La vista Variables mostra le variabili locali del metodo e permette di ispezionarne il valore. Se le variabili riferiscono oggetti è possibile conoscere l'identificatore univoco del'oggetto (id = ...) e ispezionarne lo stato con un click sul triangolino che compare a sinistra del nome della variabile.

Con un click del pulsante destro sul nome della variabile è possibile modificarne il contenuto prima di riprendere l'esecuzione.




Resume, step-into e step-over

L'esecuzione può essere riattivata con modalità diverse associate alle icone che compaiono in cima alla vista di debug.

Il rettangolino giallo affiancato dal triangolo verde (Resume) riprende l'esecuzione normale fino al prossimo breakpoint impostato (o alla terminazione del programma).

Il consueto quadratino rosso (Terminate) provoca la terminazione del programma.

Sottolineiamo infine due importanti modalità single-step (indicate con diversi tipi di frecce gialle):

  • step-into che riprende l'esecuzione del programma una riga alla volta e che in caso di invocazioni di metodi porta all'interno di essi
  • step-over che riprende l'esecuzione del programma una riga alla volta senza arrestarsi all'interno di eventuali metodi invocati




Sei strategie per il debug

  1. Scoprite come riprodurre l'errore (individuate i dati in input che lo causano)

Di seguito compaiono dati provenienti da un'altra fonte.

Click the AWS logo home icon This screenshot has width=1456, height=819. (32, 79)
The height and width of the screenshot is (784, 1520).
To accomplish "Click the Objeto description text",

  2. Semplificate l'errore (individuate i dati più semplici possibili che lo causano)

  3. Divide et impera (eseguite il main procedendo in modalità step-over sino a quando l'anomalia si verifica: il metodo che l'ha causata è l'ultimo eseguito prima che fosse possibile riscontrare il problema, quindi possiamo ri-eseguire il debug facendo step-into in quella particolare invocazione e procedendo di nuovo con step-over sulle istruzioni del metodo, e così via)

  4. Procedete consapevolmente (durante il debug confrontate costantemente i valori correnti delle variabili con quelli che vi aspettereste)

  5. Controllate tutti i dettagli (se mentre cercate di risolvere un'anomalia incappate in un'altra non ignoratela: è preferibile prendere un appunto per il problema originale, cercare di correggere la nuova anomalia e poi tornare al problema originario)

  6. Correggete gli errori solo dopo averli compresi (soluzioni tampone possono essere rapide ma spesso hanno il grosso svantaggio di causare problemi ancora più gravi in altri punti del codice)




Esempi

Per fare pratica con l'uso del debugger consideriamo due semplici esempi riuniti nella classe TestDebug:

Calcolo del fattoriale ricorsivo: scopo della demo è (1) mostrare come si imposta un breakpoint con guardia, (2) mostrare come la pila di esecuzione possa contenere diverse istanze dello stesso metodo, (3) mostrare modalità step-over e step-into, (4) mostrare come sia possibile modificare il contenuto di variabili locali e il codice durante il debugging, (5) modificare il codice per consentire l'uso di pacchetti di prova.

Ordinamento di un array: scopo della demo è (1) mostrare tecniche di stack-tracing e di logging, (2) mostrare condivisione di oggetti tra metodi diversi e effetti collaterali, (3) mostrare allocazione dinamica di variabili locali, (4) modificare il codice per consentire l'uso di pacchetti di prova.